> **Goals**
(a) Using the Spider-Man film ranking, decide whether each statement agrees with it. Answer yes or no for each, and quote the deciding words exactly. (i) The ranking covers ten theatrical features in which Spider-Man is the star. (ii) "The Amazing Spider-Man 2" is called the longest Spidey movie ever made. (iii) In "Spider-Man 3," Sandman is played by Tobey Maguire.
(b) Transcribe the part of the Spider-Man film ranking from "Spider-Man 3 (2007)" to "grandstanding jazz pianist?".

> **Source**
◇ ◇ ◇
Throughout two decades of web-slinging, rebooting, reversals of fortune, immersions into the Marvel Cinematic Universe and sporadic reappearances by the Spidey-hating J. Jonah Jameson, the “Spider-Man” film franchise has been wildly inconsistent, yet remarkably indestructible. “Spider-Man: Across the Spider-Verse,” the latest episode, a follow-up to the Oscar-winning animated feature “Spider-Man: Into the Spider-Verse” (2018), likely will delight many long-time Spidey fans with its mythos-expanding plotting, quicksilver universe shuffling, abundant Easter Eggs, wide-ranging inclusivity, and audaciously variegated visuals — even if it totally confuses, if not actively annoys, newbies unfamiliar with the minutiae of what someone here aptly refers to as “the canon.”
Naturally, the Spider Dude also continues to attract legions of the faithful to animated TV series and direct-to-video product, all-star MCU group gatherings — and, yes, the comic books that started it all. But the ten theatrical features — movies in which Spider-Man is the star, not an ensemble player — are our focus here in this revised least-to-best ranking.
The Amazing Spider-Man 2 (2014)
Image Credit: ©Columbia Pictures/Courtesy Eve The longest (until “Spider-Man: No Way Home”) and least of the Spidey movies is a ponderously overstuffed misfire only partially redeemed by the chemistry generated between Andrew Garfield and Emma Stone. Having learned nothing from the debacle of “Batman and Robin” (1997), the filmmakers cram no fewer than three classic comic book villains — Electro, a reimagined Green Goblin and, fleetingly, Rhino — into a padded narrative, demonstrating once again that, yes, more can be less. Originally intended as the gateway to an extended universe of Spidey sagas, complete with Sinister Six spin-offs, “Amazing 2” instead led to a second franchise reboot.
Spider-Man 3 (2007)
Image Credit: ©Sony Pictures/Courtesy Everett If you watch all three of director Sam Raimi’s Spidey movies back-to-back, it’s impressive to see how smoothly each flows into the next. Alas, the flow was stemmed fairly early in this disappointing threequel, as Tobey Maguire’s moody web-slinger wobbled between smug swagger and vengeful wrath while battling an indifferently conceived supervillain (Thomas Haden Church’s underwhelming Sandman) and his own Venom-fueled dark side. Even some diehard Spider-fans couldn’t help guffawing while the “Bad” Peter Parker tried to strut and smooth-move like someone suffering from “Saturday Night Fever.” Others could only wonder: Does being bitten by a radioactive spider really turn you into a grandstanding jazz pianist?
◇ ◇ ◇
> **Dataset entries**

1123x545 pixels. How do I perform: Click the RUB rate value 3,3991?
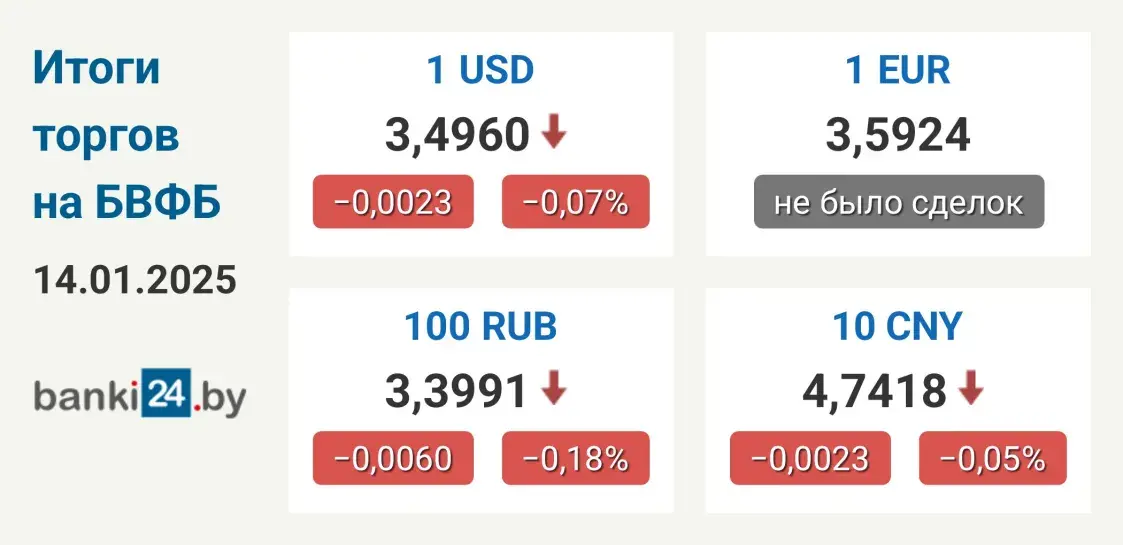[457, 391]
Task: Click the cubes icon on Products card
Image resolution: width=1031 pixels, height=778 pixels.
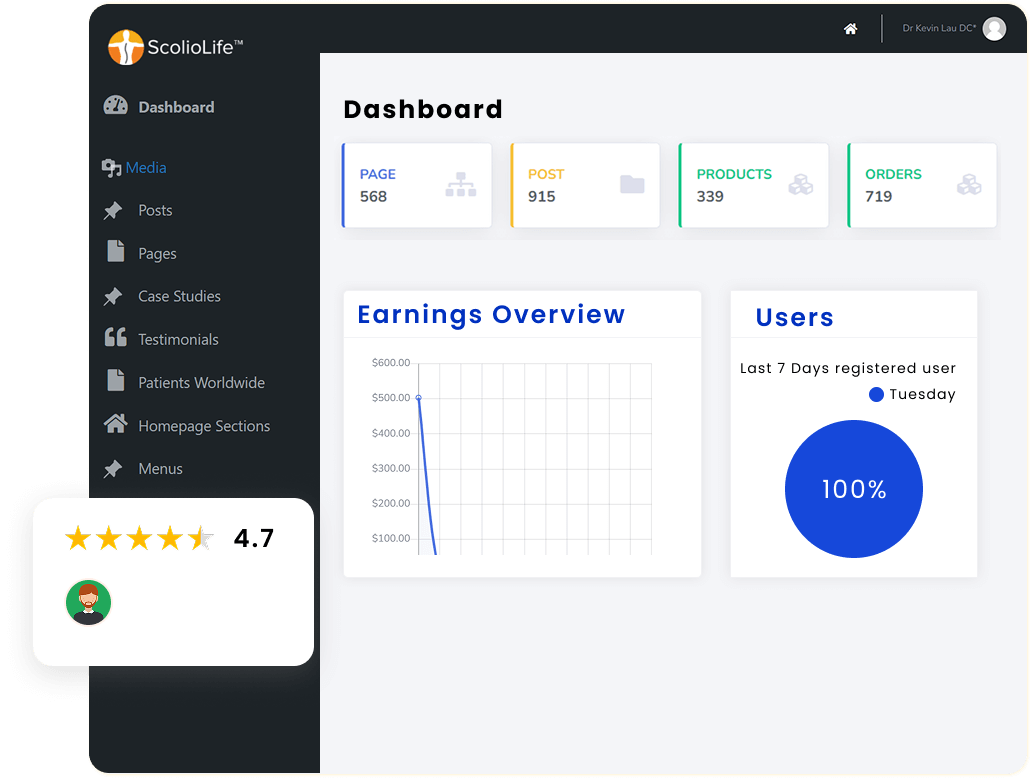Action: (801, 185)
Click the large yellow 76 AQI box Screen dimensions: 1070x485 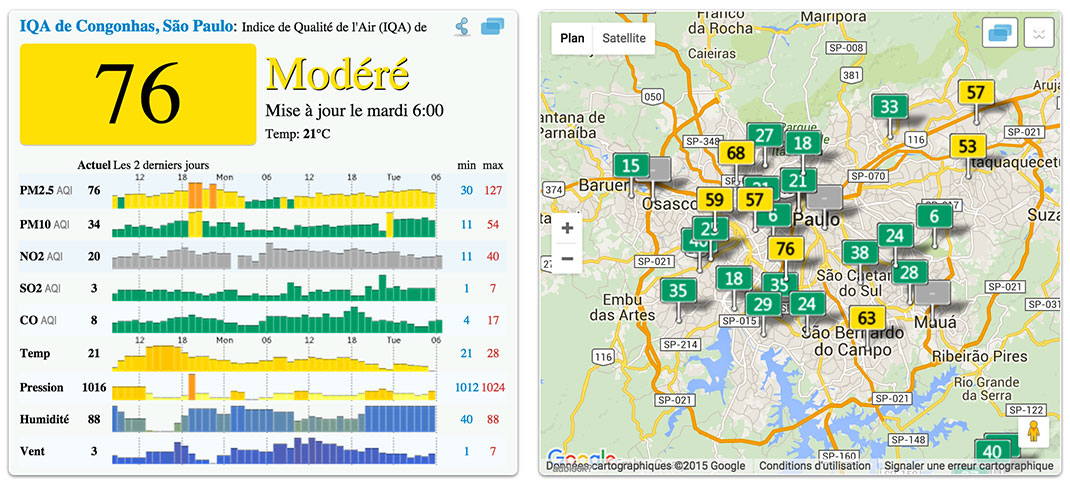click(x=138, y=93)
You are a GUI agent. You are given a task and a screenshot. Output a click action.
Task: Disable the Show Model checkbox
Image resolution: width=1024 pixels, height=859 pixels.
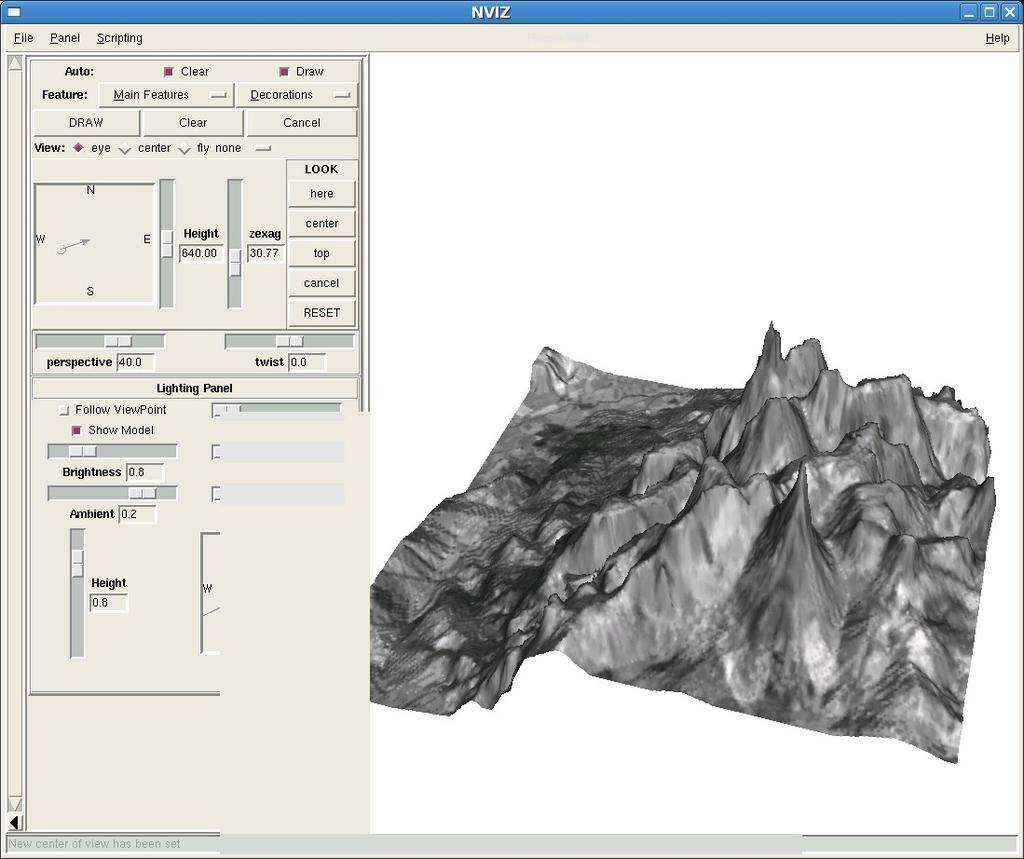tap(76, 430)
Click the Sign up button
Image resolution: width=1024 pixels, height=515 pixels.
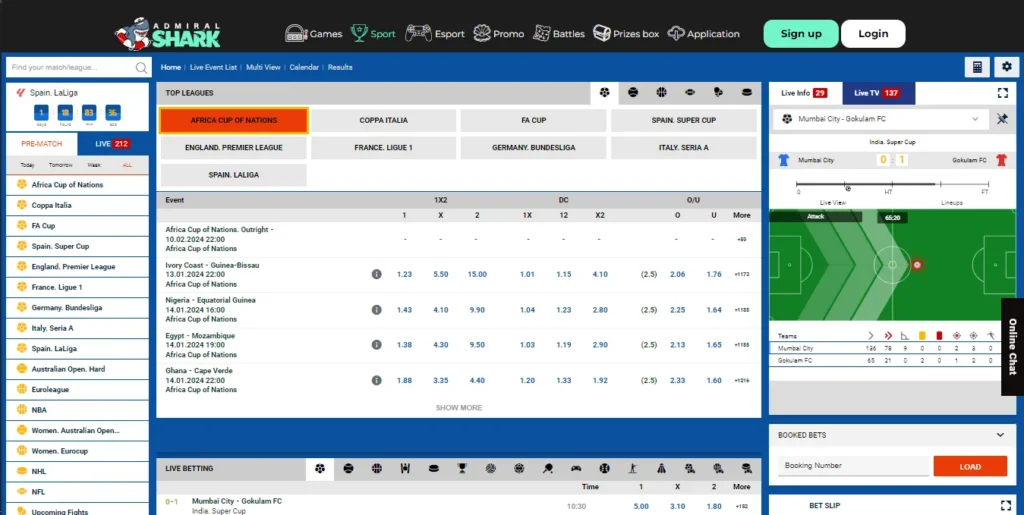800,33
◇ ◇ ◇
> **Solutions for each task**
(a)
(i) Yes: "the ten theatrical features — movies in which Spider-Man is the star, not an ensemble player — are our focus here"
(ii) No: "The longest (until “Spider-Man: No Way Home”)"
(iii) No: "Thomas Haden Church’s underwhelming Sandman"

(b)
Spider-Man 3 (2007)
Image Credit: ©Sony Pictures/Courtesy Everett If you watch all three of director Sam Raimi’s Spidey movies back-to-back, it’s impressive to see how smoothly each flows into the next. Alas, the flow was stemmed fairly early in this disappointing threequel, as Tobey Maguire’s moody web-slinger wobbled between smug swagger and vengeful wrath while battling an indifferently conceived supervillain (Thomas Haden Church’s underwhelming Sandman) and his own Venom-fueled dark side. Even some diehard Spider-fans couldn’t help guffawing while the “Bad” Peter Parker tried to strut and smooth-move like someone suffering from “Saturday Night Fever.” Others could only wonder: Does being bitten by a radioactive spider really turn you into a grandstanding jazz pianist?